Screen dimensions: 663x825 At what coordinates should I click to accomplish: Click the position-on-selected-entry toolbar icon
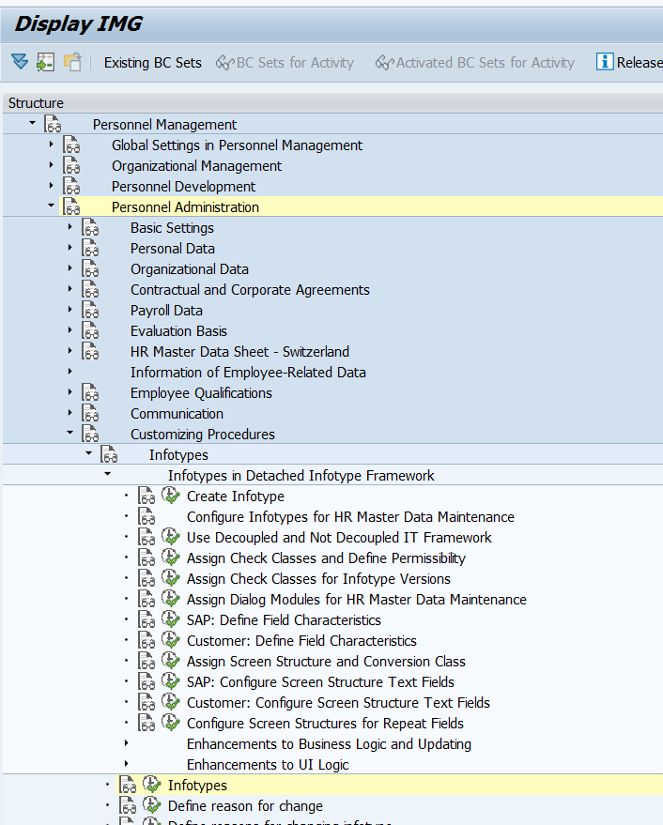tap(45, 62)
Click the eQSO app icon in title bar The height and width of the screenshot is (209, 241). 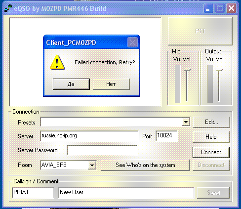tap(8, 8)
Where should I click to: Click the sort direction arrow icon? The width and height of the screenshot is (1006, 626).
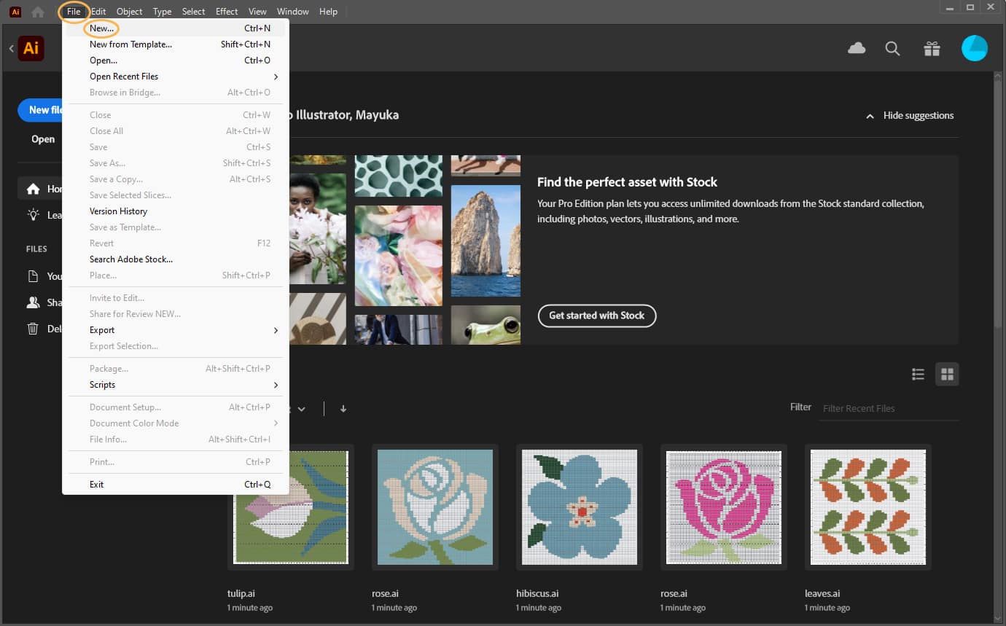pyautogui.click(x=343, y=409)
■ ■ ■
Your answer must be the lines from the one containing "Where should I" through the last line of the records, copied exactly, with no pictures.

◆ **RESULT BELOW**:
Where should I click to: Click the sort direction arrow icon? The width and height of the screenshot is (1006, 626).
pyautogui.click(x=343, y=409)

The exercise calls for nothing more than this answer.